Au milieu des années soixante-dix, l’archipel de la communication antagoniste est un

territoire vaste et contradictoire, avec des ramifications dans tous les recoins du pays.

Entre 1975 et 1977, la production d’information autogérée et subversive (marginale,

radicale, militante, directe, antagoniste, alternative, démocratique, transversale,

clandestine, révolutionnaire, et toutes les nombreuses autres définitions qui en ont été

données) a atteint son développement maximal. Elle se dote parfois de ses propres

infrastructures techniques, de canaux de distribution militante, mais aussi de ses

propres structures de distribution, indépendamment des circuits commerciaux – qu’ils

soient grands ou petits. Elle organise des rencontres nationales pour construire des

réseaux de collaboration. Elle est auto-financée, aussi bien par ses producteurs que

par ses lecteurs. Le travail intellectuel est presque complètement gratuit et bénévole.

En réalité, derrière les milliers de pages de livres, derrière les centaines de titres de

revues, il y a des myriades d’intelligences qui ont fait du « refus de la fonction » un

choix, un programme existentiel. Elles ont traduit en pratique l’heureuse pensée

marxienne des Grundrisse : « Le technicien, le scientifique, l’intellectuel comme

machinerie, et donc la science – quelle qu’elle soit – comme « puissance hostile » à

la classe, le travailleur intellectuel comme travailleur productif inséré dans le cycle de

socialisation du capital ou dans l’appareil de commandement. Un travailleur qui doit

se libérer de lui-même avant de chercher à faire alliance avec le prolétariat. » (Sergio

Bologna).

La richesse illimitée de « l’autre travail intellectuel » investit alors tous les champs

du savoir : de l’histoire à la psychanalyse, de la psychiatrie à la technologie, de

l’économie à la philosophie…

Avec la lente dissolution des groupes extraparlementaires dans les années 1974-

1975, une énorme quantité d’intelligences formées dans le militantisme se trouvent

« libérées ». Dans l’aire de l’autonomie, la question se pose de ne pas laisser se

perdre ce potentiel.
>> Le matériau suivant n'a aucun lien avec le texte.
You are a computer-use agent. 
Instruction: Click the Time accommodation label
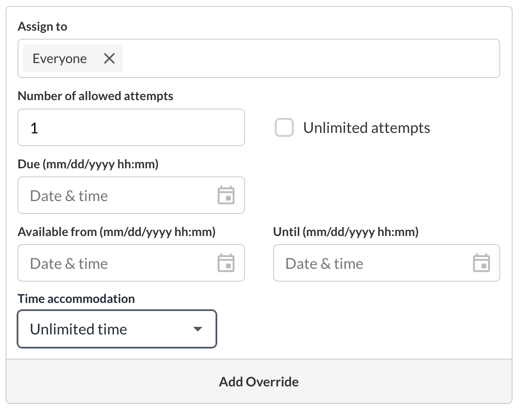tap(76, 299)
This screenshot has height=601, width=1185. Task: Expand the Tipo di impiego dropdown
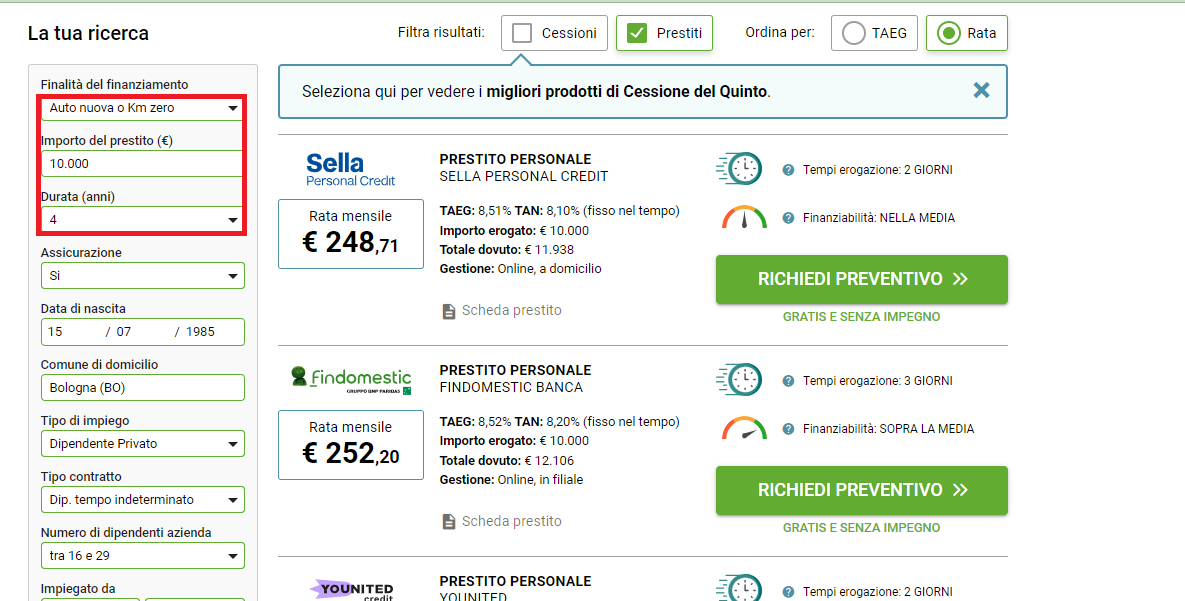tap(143, 444)
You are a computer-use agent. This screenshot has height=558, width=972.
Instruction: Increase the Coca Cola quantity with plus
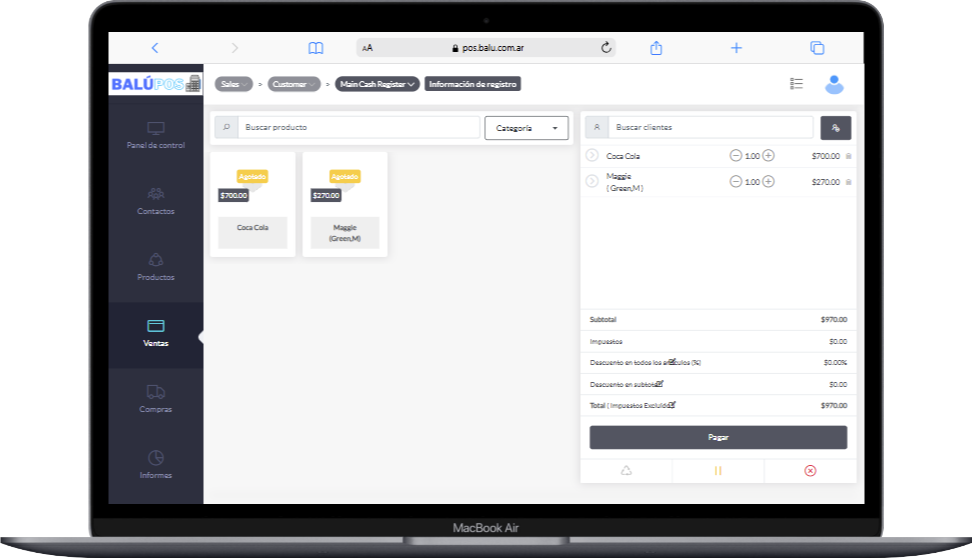(768, 156)
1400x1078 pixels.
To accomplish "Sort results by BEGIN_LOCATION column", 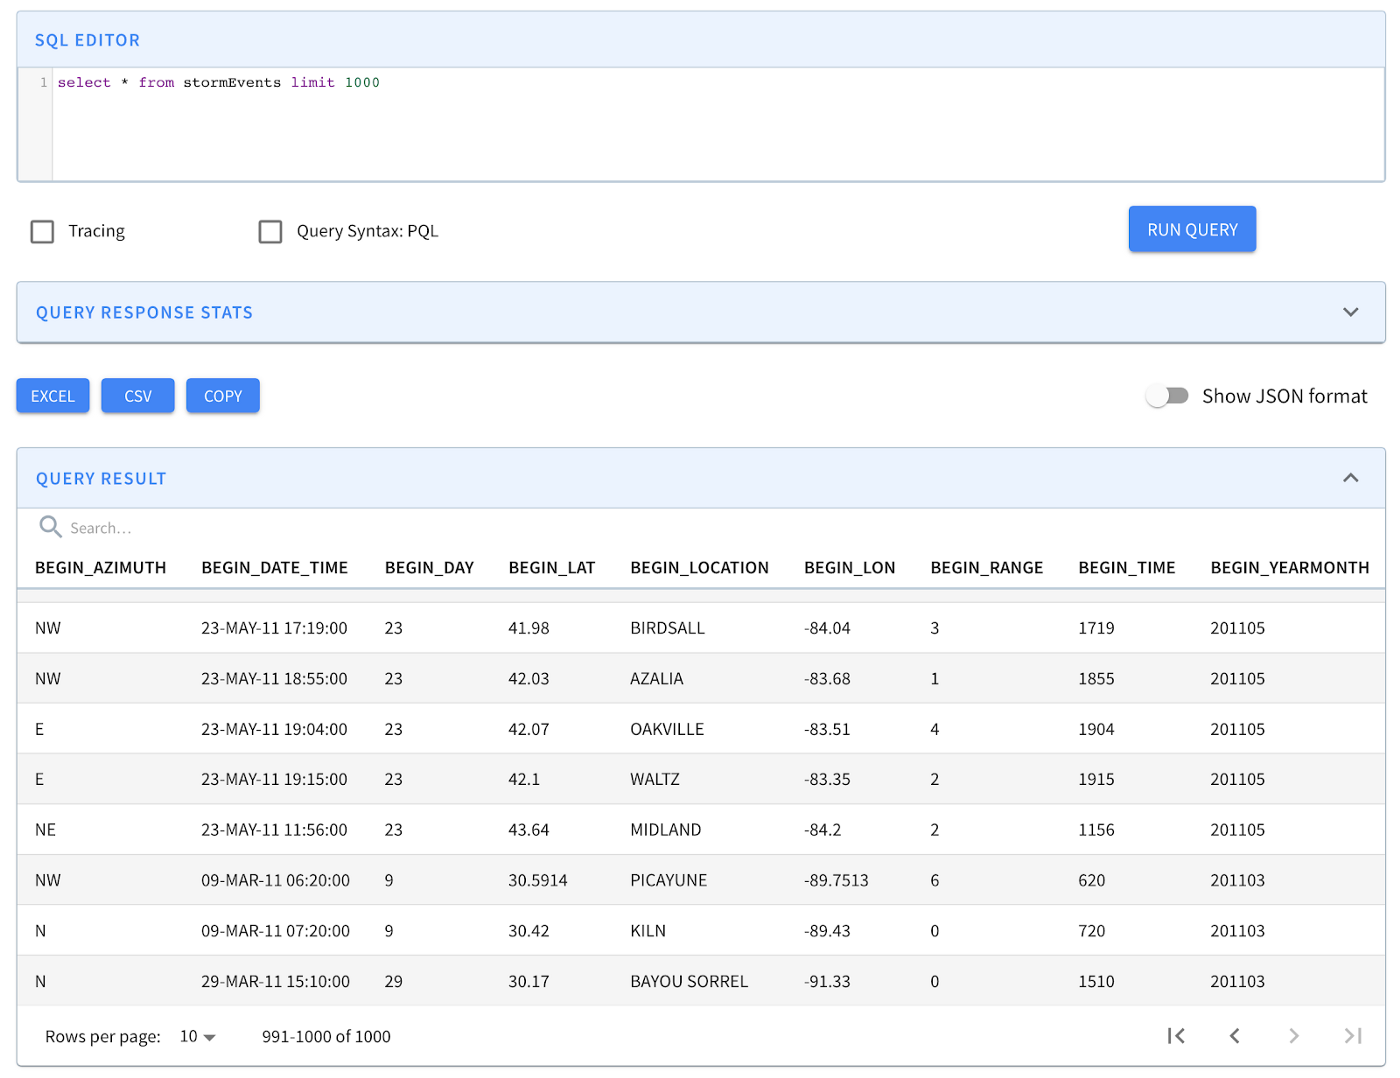I will pos(699,567).
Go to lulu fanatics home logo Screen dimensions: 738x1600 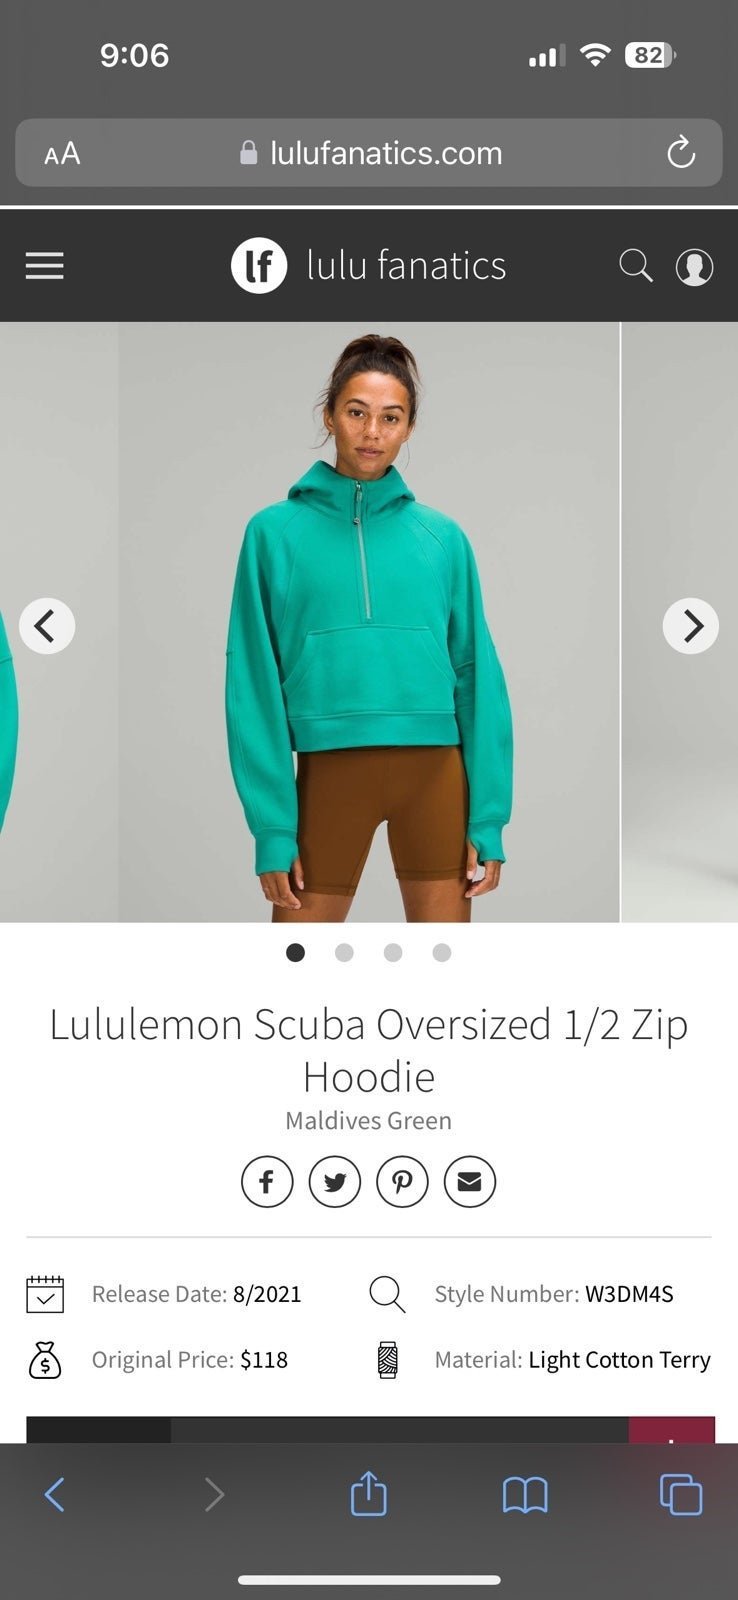tap(369, 266)
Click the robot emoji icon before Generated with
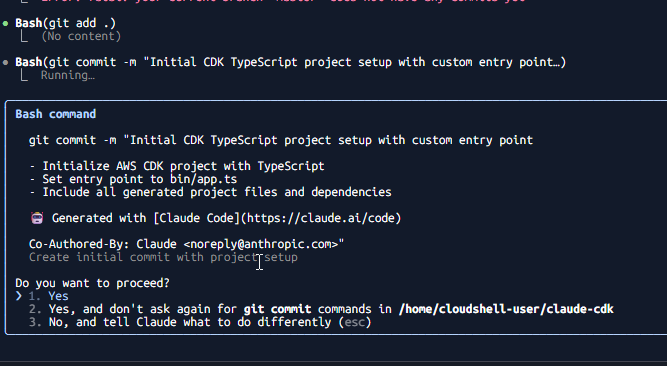The image size is (667, 366). pos(37,218)
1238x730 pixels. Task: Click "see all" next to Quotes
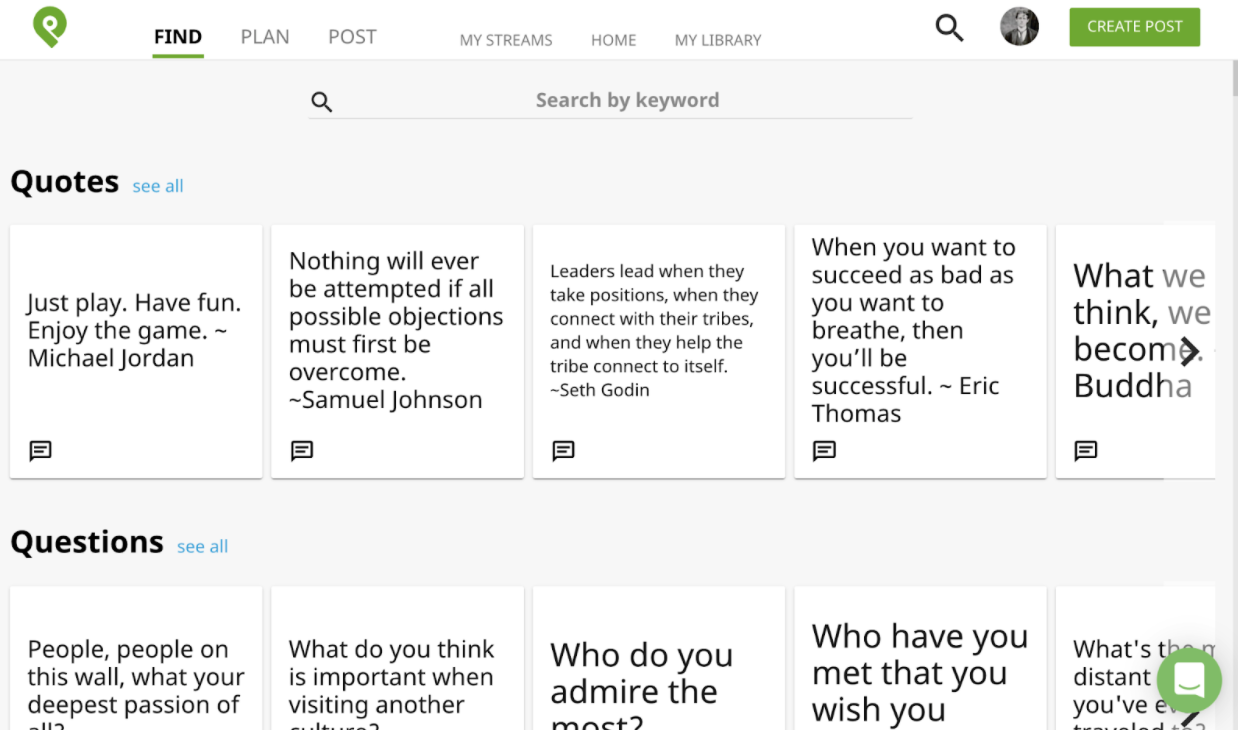pyautogui.click(x=158, y=186)
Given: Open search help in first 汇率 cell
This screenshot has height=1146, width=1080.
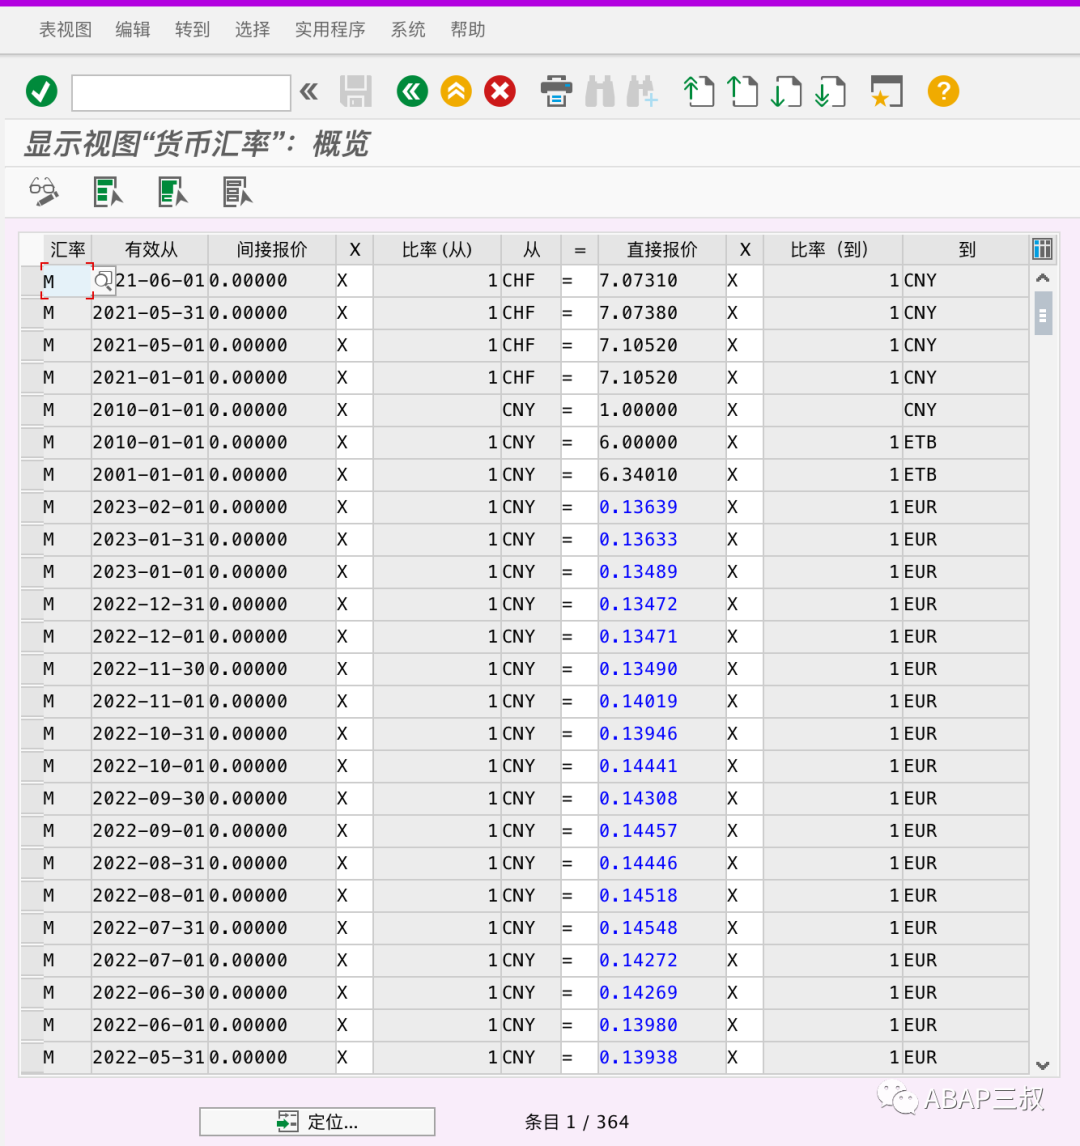Looking at the screenshot, I should 104,281.
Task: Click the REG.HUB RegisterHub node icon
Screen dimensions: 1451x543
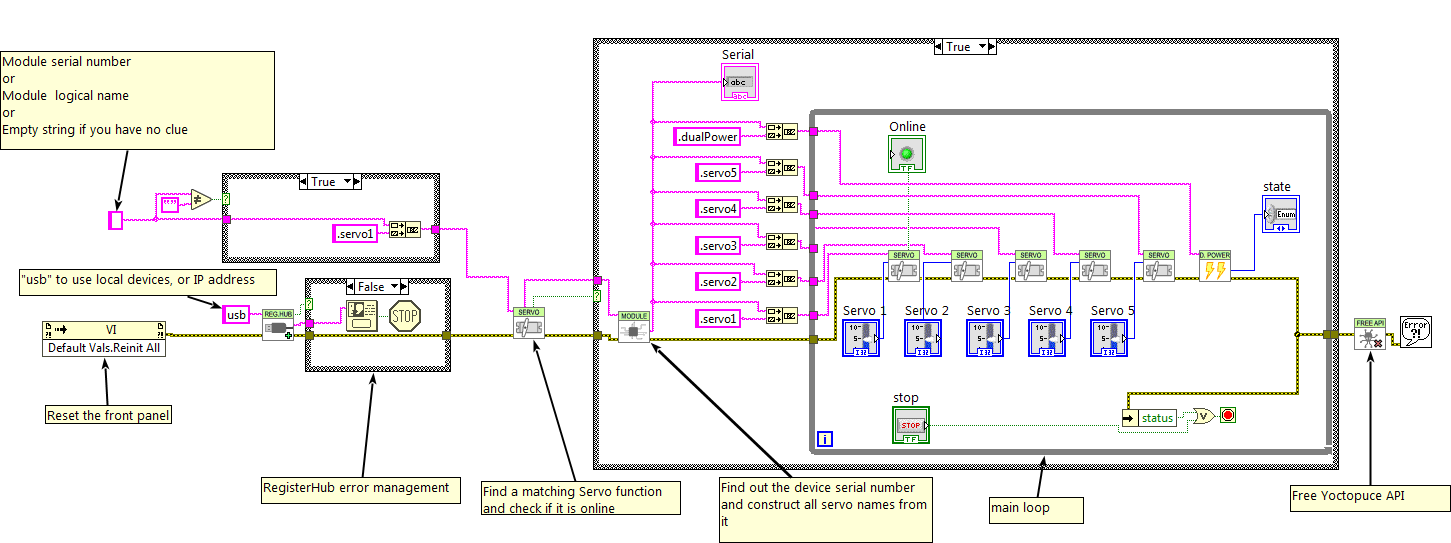Action: pos(279,324)
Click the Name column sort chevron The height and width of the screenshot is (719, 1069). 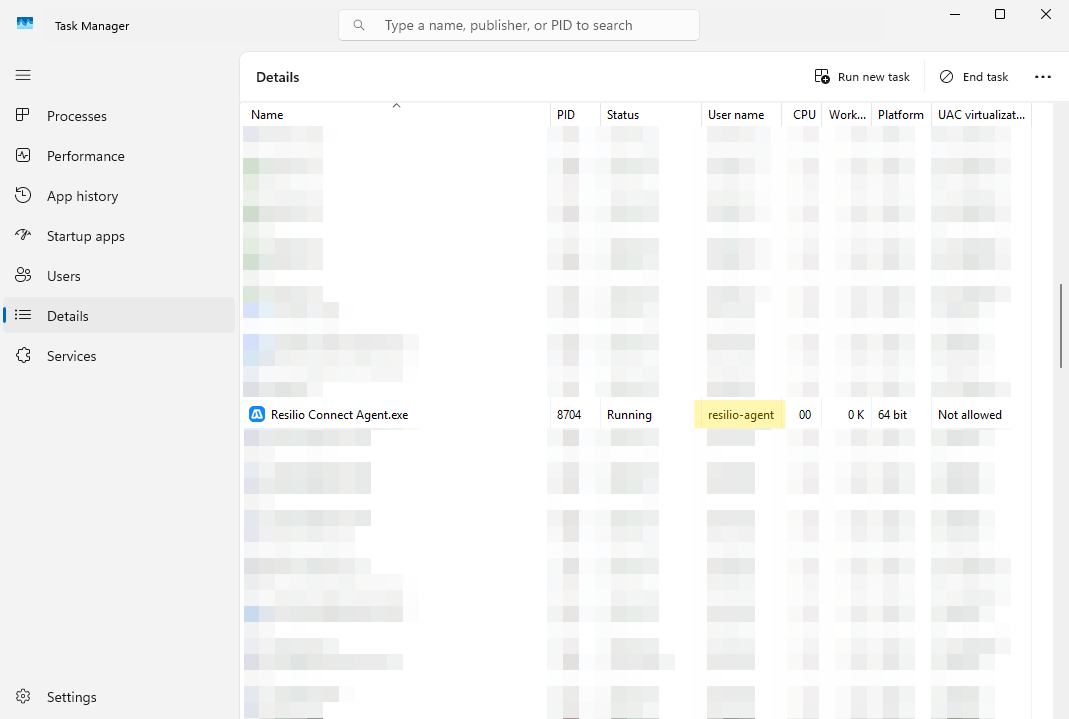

Dès 1973, un document intitulé : Récupérer les forces subjectives créées par les groupes avait été publié. Mais c’est à partir de la spontanéité et de

la nécessité de la communication sociale que se construisent des rencontres et des

croisements entre les anciens militants et les nouvelles intelligences.

Le terrain commun de ces rencontres n’est pas uniquement lié à « la nécessité de

remettre en débat un certain appareil historico-théorique pour le remettre à jour ; il

est constitué matériellement par des structures militantes et culturelles créées à partir

de 1974-1975, contre tous les obstacles groupusculaires existants et les « leaders » de

parti. Ces structures autogérées ne reposent que sur l’intelligence, leur propre force

de travail et l’art de s’arranger. Elles ne permettent pas seulement la diffusion de la

nouvelle communication politique et sociale, elles favorisent aussi la naissance d’un

autre langage et d’une structure organisationnelle nouvelle, moléculaire, locale,

informelle – parfois non ouvertement politique – qui a rendu possible l’existence d’un

réseau de structures de service auquel tout le monde a recouru ensuite » (Sergio

Bologna).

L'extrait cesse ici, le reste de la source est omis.